Les 50 ans du Collège de Bois-de-Boulogne. Quelle belle initiative de fêter ces 50 ans en faisant ressortir les tout débuts de ce collège... à la caserne des pompiers de la rue de Bois de Boulogne. Eh. oui, ses premiers pas étaient accompagnés des cloches et sirènes. Nous les tout jeunes rêvions d'emprunter la barre d'acier qui leur permettait de glisser de l'étage au rez-de-chaussée.
Pour les "Baby Boomers" d'aujourd'hui qui étaient alors les acteurs d'une période de changements, l'année 1968 était au début de l'adolescence le temps des découvertes. Les institutions éducatives dépendaient de l'engagement des communautés religieuses depuis la Conquête. Mais devant les besoins scolaires d'une jeune population du Nord de la ville de Montréal, le cardinal Paul-Émile Léger prit une initiative unique au Québec. Il recoure alors à des administrateurs laïques pour le conseil d'administration du nouveau collège et pour une direction laïque (4 directeurs sur 5). Ainsi, il ouvrait grand la fenêtre dans le confinement religieux. Cette première corporation d'enseignement laïque du Québec fut confiée aux parents et aux enseignants.

**Activité**
D'après le texte sur les 50 ans du Collège de Bois-de-Boulogne, où ce collège a-t-il fait ses tout débuts ? Le matériel qui suit n'a aucun lien avec ce texte.

**Extrait de données**
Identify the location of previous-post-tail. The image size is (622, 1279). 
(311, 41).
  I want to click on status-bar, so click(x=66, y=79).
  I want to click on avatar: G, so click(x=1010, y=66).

**Résultat**
À la caserne des pompiers de la rue de Bois de Boulogne.